Lemme just add here that I love the way we're learning this. We don't see flashbacks or dramatizations of any of these wars. We don't see this magical little space ship, which plods at sub-light speeds and in a relativistic time warp on its way to the 12 colonies. We don't see Ellen and the gang land at the Temple of Hope. We're just listening to Anders talk. Or Ellen and Cavil argue. It's one step above cavemen hanging around a campfire. It feels a little shady or shadowy: we don't get the objective truth of what the show can stage for us, but the limited viewpoint of what these characters can explain.
And these characters are very unreliable. We spend half the show with Ellen and Cavil, as well as Cavil's "pet" Eight, Boomer, who watches them bicker. No mystery where they got the episode title this week: the episode is staged like Jean-Paul Sartre's play (and a Centurion as the Valet is a great touch). Except that instead of a three-way torment, we're really focused on one relationship: Cavil hates his creator Ellen, in part because he hates himself. By the timestamps, we are led to believe that he and Ellen have been tormenting each other on the baseship for eighteen months, Ellen staying cool and a little maternal while Cavil rages and rants at her. Why did she make him so human? Why does he have these squirrely little eyes, instead of sensors that could see the whole spectrum of light? "I'm a machine. And I could know so much more. I could experience so much more. But I'm trapped in this absurd body."

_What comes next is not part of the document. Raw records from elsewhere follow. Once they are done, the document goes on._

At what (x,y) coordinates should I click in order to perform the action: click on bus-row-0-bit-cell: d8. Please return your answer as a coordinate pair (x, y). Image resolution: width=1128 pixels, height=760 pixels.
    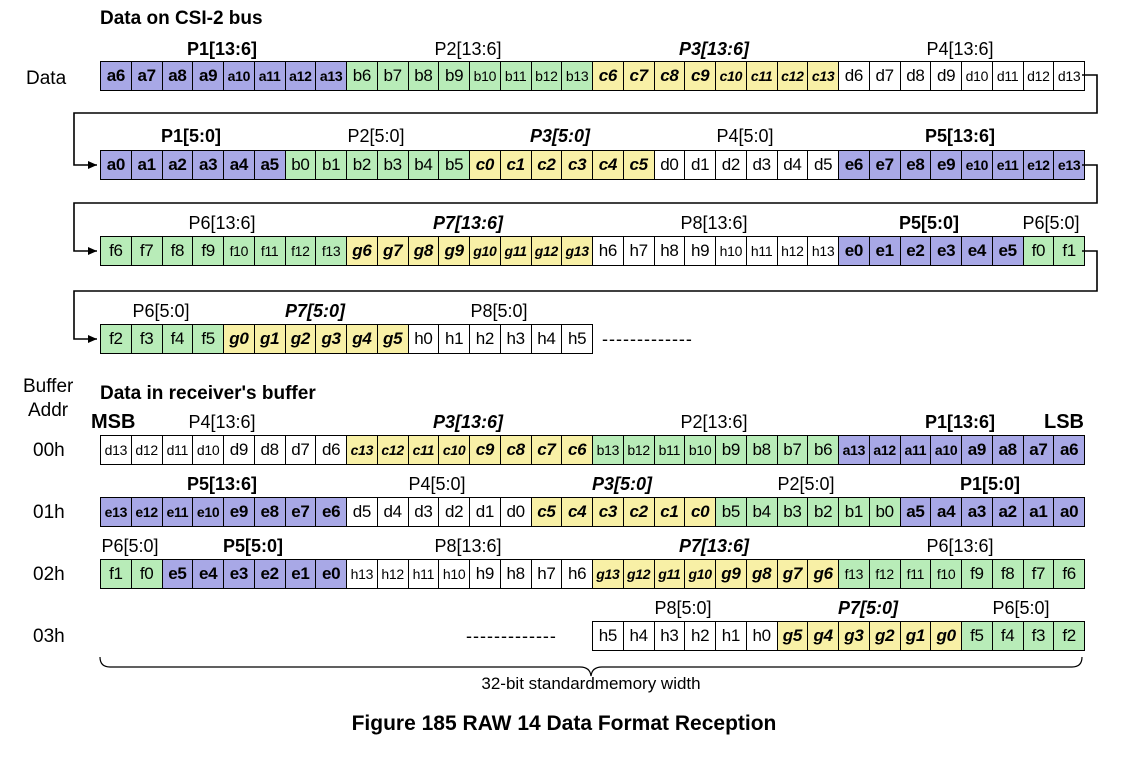
    Looking at the image, I should click on (916, 76).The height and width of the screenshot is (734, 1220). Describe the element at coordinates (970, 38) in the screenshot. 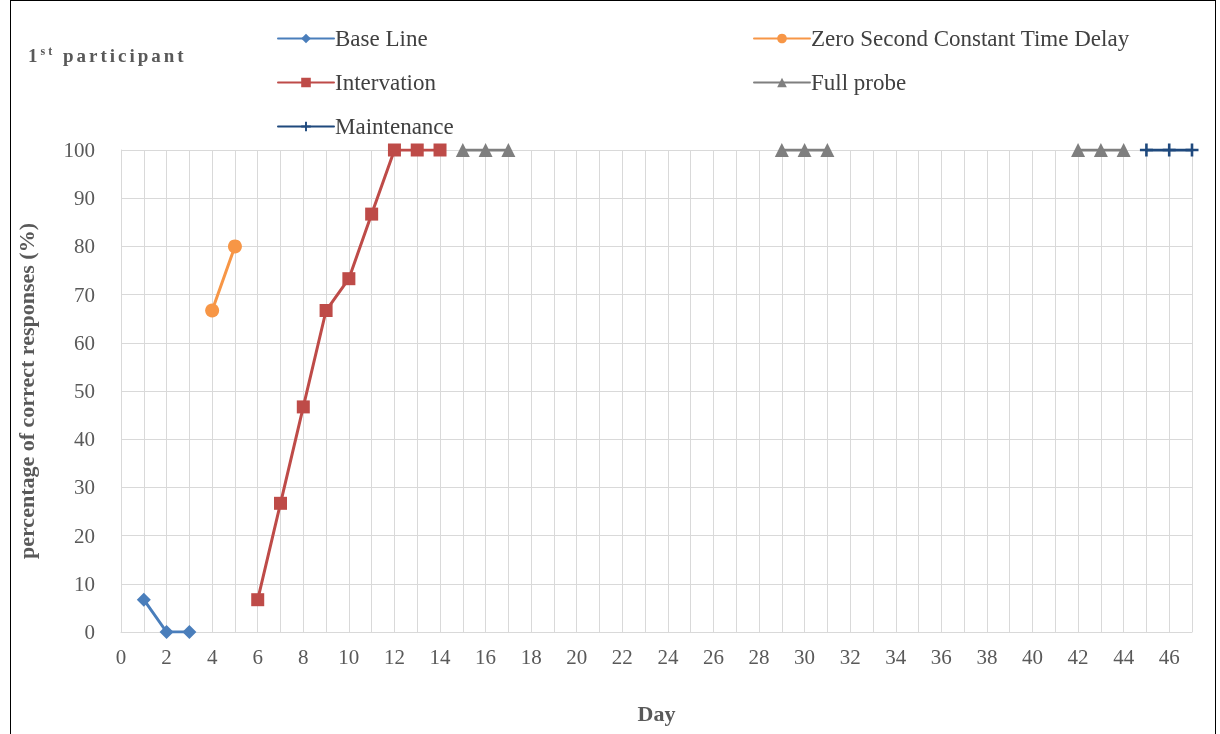

I see `legend-label: Zero Second Constant Time Delay` at that location.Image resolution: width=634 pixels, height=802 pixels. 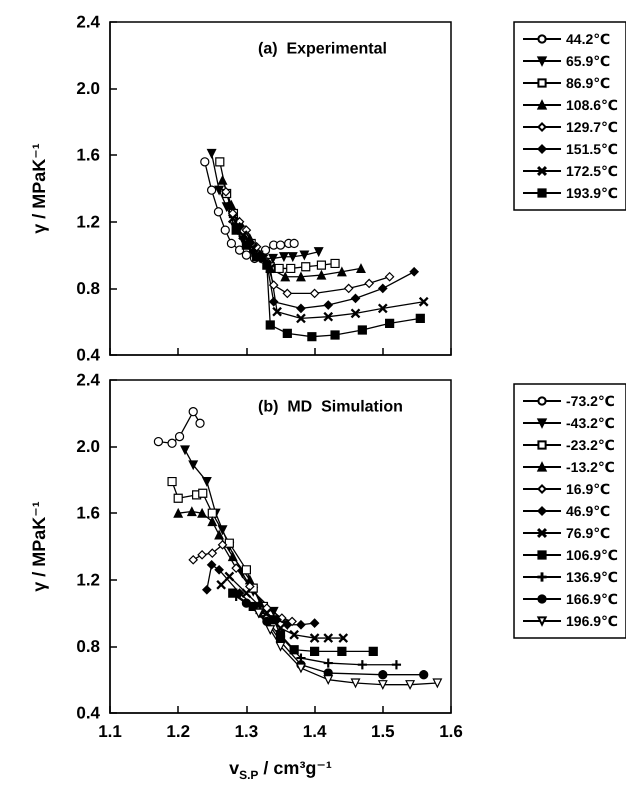 I want to click on x-tick-label: 1.3, so click(x=246, y=732).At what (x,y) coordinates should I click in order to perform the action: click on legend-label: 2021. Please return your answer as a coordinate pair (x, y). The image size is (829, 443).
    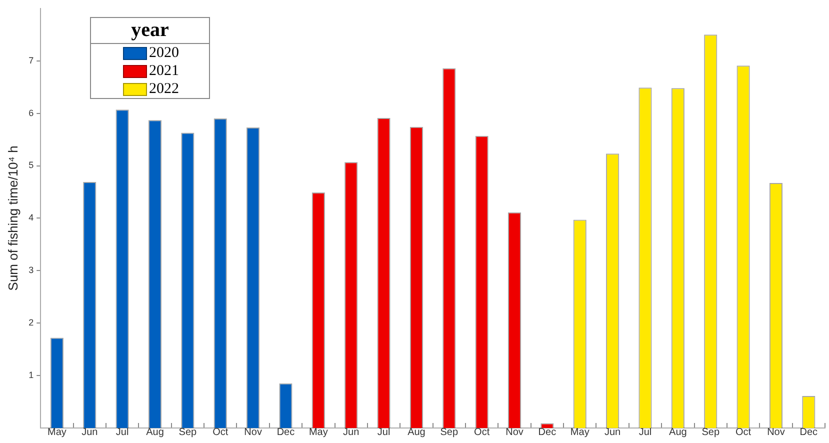
    Looking at the image, I should click on (164, 71).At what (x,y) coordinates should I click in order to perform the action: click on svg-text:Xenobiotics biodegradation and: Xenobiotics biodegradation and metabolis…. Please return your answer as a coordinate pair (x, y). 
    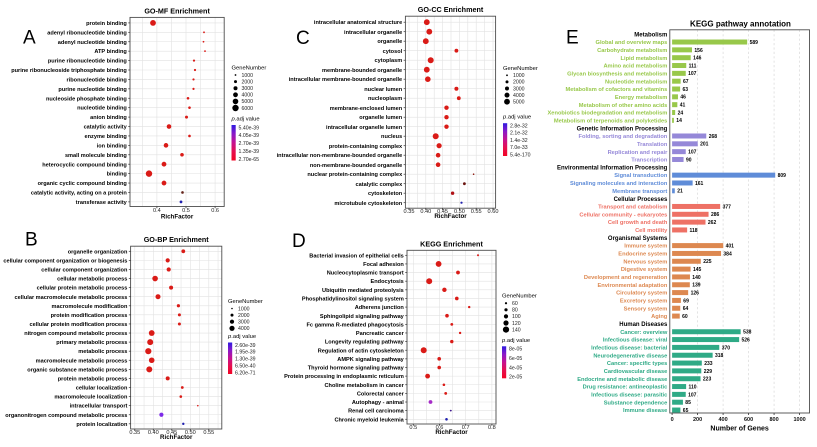
    Looking at the image, I should click on (608, 114).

He doesn't want to be human, yet he's vengeful and jealous. We learn that back in the day, there was actually a 13th model of Cylon. Don't get excited, it's noone that we've ever seen: the 13th model, Number Seven, was Daniel, a sensitive artsy-type who was a favorite of Ellen's. Cavil got jealous – so jealous that he didn't just box the Daniels, he killed them all, infecting the amniotic fluid in their tanks. Cavil also imprisoned the Final Five, and eventually wiped their minds and dropped them in the 12 colonies, so they could suffer with the humans, and endure terrible pain and torment, all so they could come back and tell Cavil that he was right, humanity sucks, being a machine is a good gig. That's what he wants Ellen to say, and he also wants Ellen to admit that everything wrong with him is her fault, not his, plus he loves her – and in their final exchange, they bicker like God and Lucifer, mom and son, father and daughter, and two lovers, all in one scene.